* [Given information]
----
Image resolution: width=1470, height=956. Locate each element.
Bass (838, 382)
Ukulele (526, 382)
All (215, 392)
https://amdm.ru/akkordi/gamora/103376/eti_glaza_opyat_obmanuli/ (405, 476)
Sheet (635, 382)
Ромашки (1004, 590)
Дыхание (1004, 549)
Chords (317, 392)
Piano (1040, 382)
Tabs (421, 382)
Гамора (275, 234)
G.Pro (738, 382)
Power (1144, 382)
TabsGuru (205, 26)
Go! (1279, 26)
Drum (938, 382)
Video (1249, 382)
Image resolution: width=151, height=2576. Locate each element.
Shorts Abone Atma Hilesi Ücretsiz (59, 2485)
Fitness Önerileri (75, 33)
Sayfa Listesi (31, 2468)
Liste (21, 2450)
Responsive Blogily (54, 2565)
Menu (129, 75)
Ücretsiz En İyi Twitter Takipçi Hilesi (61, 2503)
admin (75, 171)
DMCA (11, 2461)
----
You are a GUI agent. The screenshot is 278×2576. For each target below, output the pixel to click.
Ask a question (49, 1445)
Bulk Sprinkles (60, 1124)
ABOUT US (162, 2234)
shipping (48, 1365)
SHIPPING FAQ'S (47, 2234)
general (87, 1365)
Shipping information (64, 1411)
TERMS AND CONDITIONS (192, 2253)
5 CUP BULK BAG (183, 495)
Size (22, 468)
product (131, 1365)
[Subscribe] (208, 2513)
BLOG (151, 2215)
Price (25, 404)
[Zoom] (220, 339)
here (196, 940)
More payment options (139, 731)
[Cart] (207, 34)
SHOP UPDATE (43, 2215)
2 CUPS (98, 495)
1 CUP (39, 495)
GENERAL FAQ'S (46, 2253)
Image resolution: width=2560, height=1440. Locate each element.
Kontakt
----
* [What the task asks]
Out of the material above, output word for word the line with "Image resolution: width=151, height=2576.", the line with "DMCA (11, 2461)", and all lines between them, with nothing else.

* [Output below]
Image resolution: width=151, height=2576. Locate each element.
Shorts Abone Atma Hilesi Ücretsiz (59, 2485)
Fitness Önerileri (75, 33)
Sayfa Listesi (31, 2468)
Liste (21, 2450)
Responsive Blogily (54, 2565)
Menu (129, 75)
Ücretsiz En İyi Twitter Takipçi Hilesi (61, 2503)
admin (75, 171)
DMCA (11, 2461)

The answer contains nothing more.